§ AIM OF THE TASK:
Except for the pictures, write out all the records that follow exactly.

§ SUPPLIED INFORMATION:
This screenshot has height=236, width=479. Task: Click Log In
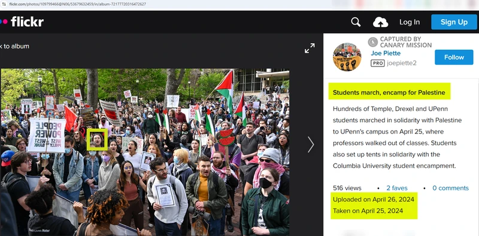[x=410, y=22]
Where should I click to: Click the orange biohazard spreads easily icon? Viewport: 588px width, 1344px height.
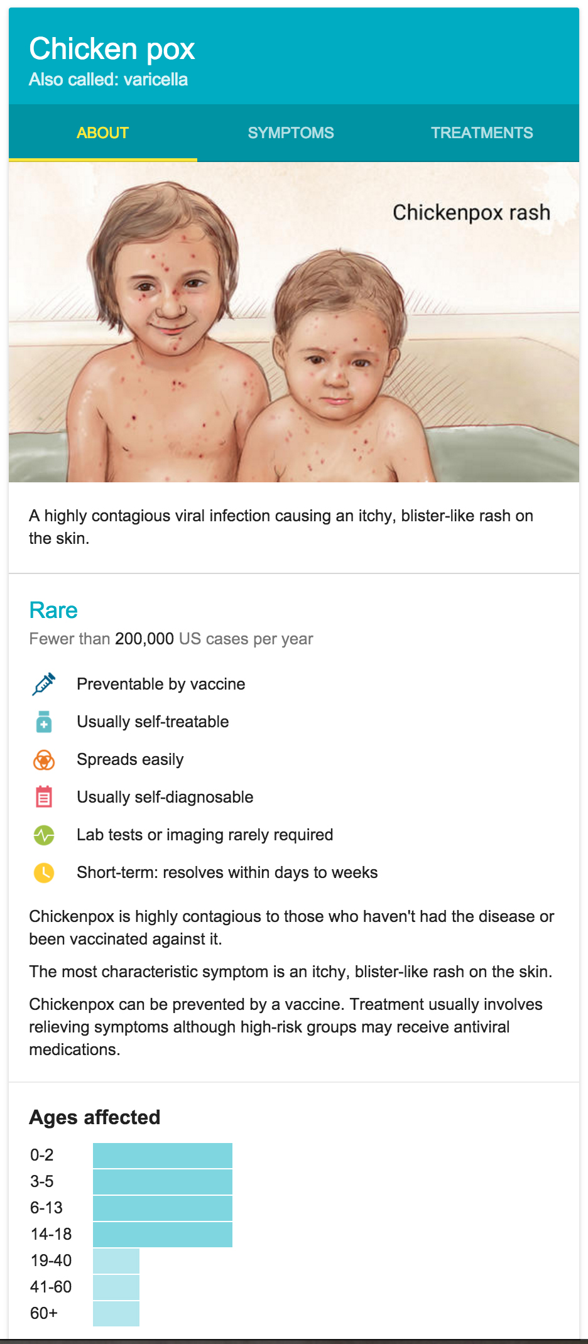pyautogui.click(x=43, y=760)
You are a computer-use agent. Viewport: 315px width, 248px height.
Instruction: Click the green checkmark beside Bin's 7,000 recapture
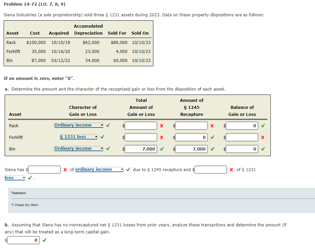tap(212, 149)
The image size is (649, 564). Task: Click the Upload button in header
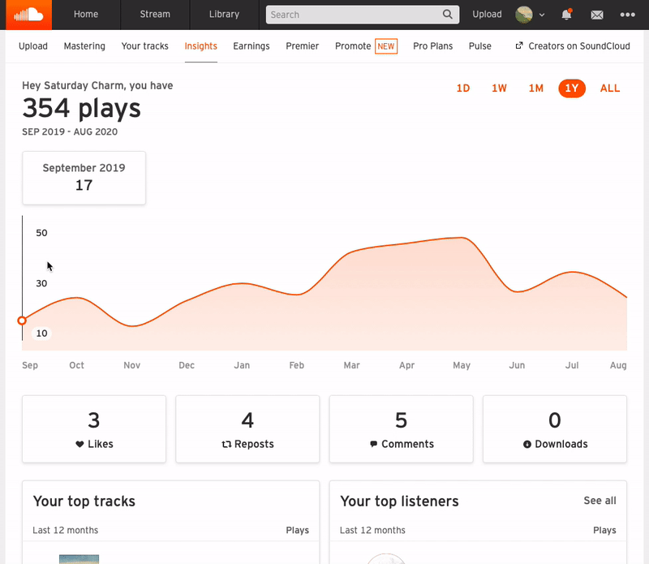point(487,15)
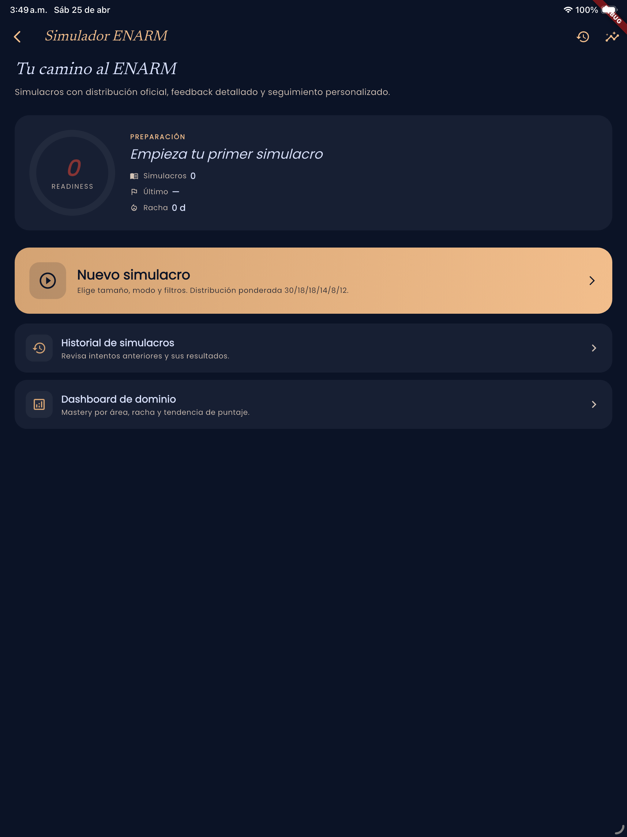Viewport: 627px width, 837px height.
Task: Expand Nuevo simulacro with its chevron
Action: coord(592,281)
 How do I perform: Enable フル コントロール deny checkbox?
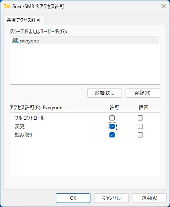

§ SOLUTION FOR THIS EXERCISE:
This screenshot has height=236, width=479. Task: Click Log In
[x=410, y=22]
Where should I click to: Click the orange biohazard spreads easily icon? Viewport: 588px width, 1344px height.
pyautogui.click(x=43, y=760)
You are a computer-use agent. Viewport: 315px width, 248px height.
Instruction: Click the green checkmark beside Bin's 7,000 recapture
tap(212, 149)
The image size is (649, 564). Task: Click the Upload button in header
point(487,15)
Viewport: 627px width, 837px height.
Task: Expand Nuevo simulacro with its chevron
Action: coord(592,281)
 How do I perform: Enable フル コントロール deny checkbox?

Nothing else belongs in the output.